This Hebrew year 5785, Hanukkah, the festival of lights, coincides fully with the celebration of Christmas days between December 25, 2024 and January 1, 2026. Jews living in Christian-majority countries feel a kind of relief of conscience in allowing themselves to celebrate at the same time, a time of year full of feelings, nostalgia and reunions. As an evident minority in their countries of residence, Hanukkah together with Christmas is quite pleasant because everyone has something to celebrate.
The story of Hanukkah is very simple. The Greeks wanted to eradicate the vestiges of Jewish identity and prohibited the characteristic rites: circumcision, the study of biblical sources, the observance of the Sabbath rest. When the Greeks invaded and desecrated the temple of Jerusalem, the Jewish revolt gained strength. They imposed themselves in armed struggle against the empire of the moment, regained their independence and ignited the “Menorah””, the ritual candelabra, with a small jar of pure olive oil that lasted eight days even though there was only enough for one.
Hanukkah is an occasion that reflects the very condition of Jews throughout history. As a religious figure, being the precursors of monotheism always relegated them to a clear minority. And then, with the advent of Christianity and Islam, despite the coincidence regarding monotheism and the impact this had on all of humanity, Judaism was left in an absolute minority with its non-proselytizing policy and other circumstances.
Judaism, which triumphed in the time of the Greeks of Antiochus Epiphanes, also represented a minority at that time in terms of individual and national behaviour. Also in everything related to the vision of life. The cult of the body of the Greeks of that time did not correspond to the importance that the Jews gave to this aspect of personal physique, among many other things. While the empire expanded and embraced, the Hebrews continued to do their thing and in the minority. A kind of counterculture of the moment that did not allow itself to be absorbed by the imperial power.
The minority position of the Jews has not only been conceptual. It has always been in the way of perceiving life, of facing it and explaining it. They have always been a minority in numbers and in the military, in relation to power as such in almost all its manifestations. The Israelites were dominated by the Egyptians, the Philistines, the Assyrians, the Babylonians, the Persians, the Greeks, the Romans, the Spanish of the Inquisition, the Nazis of the Second World War, and not all the oppressors are counted in this enumeration. In all their historical appearances as a minority, they were attacked, decimated, but not eliminated. An anomaly of history that believers insist on calling a miracle, fully convinced of the term.
In 2023, the Jews and their modern state were and are also in the minority. Little Israel is surrounded by enemy countries on and beyond its borders. The international media is in full criticism of its actions and omissions. If on Hanukkah it is celebrated that with the oil to light a candle for one day it was possible to keep it lit for eight days, the war that is being waged in Israel is also against eight fronts, not one, and Israel has been able to survive again in a clear minority.

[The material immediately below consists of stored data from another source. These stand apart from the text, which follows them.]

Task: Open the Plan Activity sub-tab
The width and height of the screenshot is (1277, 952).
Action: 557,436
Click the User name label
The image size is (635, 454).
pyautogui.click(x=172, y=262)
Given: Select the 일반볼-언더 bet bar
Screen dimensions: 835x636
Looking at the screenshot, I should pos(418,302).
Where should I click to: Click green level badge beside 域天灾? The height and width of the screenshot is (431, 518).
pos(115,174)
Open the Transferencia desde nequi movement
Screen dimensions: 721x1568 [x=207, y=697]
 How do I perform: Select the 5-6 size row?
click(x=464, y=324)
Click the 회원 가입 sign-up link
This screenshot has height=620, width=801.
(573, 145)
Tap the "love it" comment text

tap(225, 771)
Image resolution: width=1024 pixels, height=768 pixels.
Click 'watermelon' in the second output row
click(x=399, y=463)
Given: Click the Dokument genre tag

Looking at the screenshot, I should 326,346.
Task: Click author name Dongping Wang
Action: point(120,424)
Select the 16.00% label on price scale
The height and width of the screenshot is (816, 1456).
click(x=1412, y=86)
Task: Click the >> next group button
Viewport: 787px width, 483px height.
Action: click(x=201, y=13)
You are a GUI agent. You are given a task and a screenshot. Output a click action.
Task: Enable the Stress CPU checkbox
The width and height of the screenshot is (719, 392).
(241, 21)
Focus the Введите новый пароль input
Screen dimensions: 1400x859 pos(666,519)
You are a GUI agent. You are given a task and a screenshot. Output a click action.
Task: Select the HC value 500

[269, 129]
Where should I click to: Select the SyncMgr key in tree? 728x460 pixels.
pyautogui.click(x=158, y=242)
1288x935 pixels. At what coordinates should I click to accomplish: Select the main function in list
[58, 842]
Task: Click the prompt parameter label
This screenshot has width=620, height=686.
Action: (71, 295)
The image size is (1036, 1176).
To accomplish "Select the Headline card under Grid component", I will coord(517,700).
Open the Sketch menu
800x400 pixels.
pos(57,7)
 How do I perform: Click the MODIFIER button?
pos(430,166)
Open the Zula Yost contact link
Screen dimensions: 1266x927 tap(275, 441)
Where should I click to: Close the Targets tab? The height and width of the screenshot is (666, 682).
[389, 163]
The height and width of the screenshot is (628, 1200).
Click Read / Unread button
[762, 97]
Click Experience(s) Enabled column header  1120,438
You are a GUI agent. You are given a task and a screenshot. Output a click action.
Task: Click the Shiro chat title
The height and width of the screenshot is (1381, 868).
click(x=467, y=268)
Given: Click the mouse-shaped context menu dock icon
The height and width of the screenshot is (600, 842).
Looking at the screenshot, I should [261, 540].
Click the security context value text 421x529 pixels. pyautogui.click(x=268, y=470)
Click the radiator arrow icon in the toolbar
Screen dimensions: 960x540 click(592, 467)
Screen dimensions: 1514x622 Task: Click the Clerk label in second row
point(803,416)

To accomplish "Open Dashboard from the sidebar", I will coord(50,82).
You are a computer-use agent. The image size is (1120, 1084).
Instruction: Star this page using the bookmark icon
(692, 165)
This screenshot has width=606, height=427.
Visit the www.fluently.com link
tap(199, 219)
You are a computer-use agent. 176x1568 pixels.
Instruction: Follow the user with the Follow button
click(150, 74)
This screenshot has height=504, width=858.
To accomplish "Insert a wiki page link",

Minorities are always problematic. If the majority fails to impose itself on them, they become a total nuisance, because they even inadvertently end up denouncing a bothersome situation or difference. The Jews, in their eternal role as a minority, have been and continue to be bothersome, although many times there have been no reasons for such annoyance, much less for so many persecutions and massacres.
Reason does not always favor the majority. Knowing that one is right and maintaining one's position and composure is a merit that entails a very high price to pay. The intrinsic condition of a minority demands it. The miracle of Hanukkah, which celebrates the triumph of the few over the many, of the weak over the powerful, is not exclusive to the Jews. It is the heritage of good over evil, of justice over injustice, of truth over lies.
Hanukkah is the festival of lights, the festival of minorities… when they are right.
Happy Hanukkah
Elias Farache S.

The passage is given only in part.